In articles on perhaps the three most pervasive challenges facing humankind – war, poverty and climate change – the work of three TC faculty appeared this year in Nature, considered one of the world’s leading journals devoted to science and medicine.

 

In a study published in March in Nature Neuroscience, Kimberly Noble, Associate Professor of Neuroscience and Education in TC’s Department of Biobehavioral Sciences. , found that family income is associated with children’s brain structure – and that the association appears to be strongest among children from lower-income families.
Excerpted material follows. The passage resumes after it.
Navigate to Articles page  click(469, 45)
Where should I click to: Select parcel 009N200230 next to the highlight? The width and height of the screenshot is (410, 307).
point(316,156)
In a sample of more than 1,000 typically developing children and adolescents between three and 20 years old, a group led by Noble and Elizabeth Sowell, Professor of Pediatrics at The Saban Research Institute at Children’s Hospital Los Angeles, found that increases in both parental education and family income were associated with increases in the surface area of numerous brain regions, including those implicated in language and executive functions. Family income appeared to have a stronger, positive relationship with brain surface area than parental education.

“We can’t say if the brain and cognitive differences we observed are causally linked to income disparities,” said Noble, who currently is both a TC Visiting Professor and Director of the Neurocognition, Early Experience and Development Lab of Columbia University Medical Center, but will join TC’s faculty as “But if so, policies that target poorest families would have the largest impact on brain development.”

Noble and a team of esteemed social scientists and neuroscientists are now conducting a study in which mothers are given large or small monthly income payments for the first three years after their children are born. Ultimately they hope to recruit 1,000 mothers, half of whom would receive $4,000 per year ($333 per month), and half of whom would receive just $240 per year ($20 per month), a difference that is on par with the amount of the earned income tax credit.  

“If the children of mothers receiving larger payments show beneficial effects on brain function, it would be a step toward refuting the argument that poverty is a symptom, not a cause, and that wealthier parents are wealthy because they possess -- and pass on -- traits of self-discipline, determination and resilience,” Noble said. “By identifying how income affects early child development, we hope to inform anti-poverty policies that better support children’s well-being.”

Noble’s work was cited in a New York Times editorial by Nicholas Kristof calling for  a shift in attention from K-12 reform to pre-K and younger.

 

‌Also in March, in an article titled Conflict resolution: Wars without end, Nature spotlightedwork by Peter Coleman, Professor of Psychology and Education, and Director of TC’s Morton Deutsch International Center for Cooperation and Conflict Resolution, to understand persistent violent conflict in nations such as Colombia, Sri Lanka and the Democratic Republic of Congo. Working with two social psychologists, Robin Vallacher and Andrzej Nowak, Coleman has applied dynamical systems theory, which looks beyond single causes to understand a complex web of factors. Coleman, who is also Co-Director of the Advanced Consortium for Cooperation, Conflict, and Complexity (AC4) at The Earth Institute at Columbia University, is the author of The Five Percent: Finding Solutions to (Seemingly) Impossible Conflicts (2011).

 

‌And in a study published in April on the Nature Climate Change website, Jason S. Wu, a TC doctoral student in Science Education, and Joey J. Lee, Research Assistant Professor and Director of the Real-World Impact Games Lab in TC's Department of Math, Science And Technology, reported  that digital games are effective in educating and engaging the public in the subject of climate change.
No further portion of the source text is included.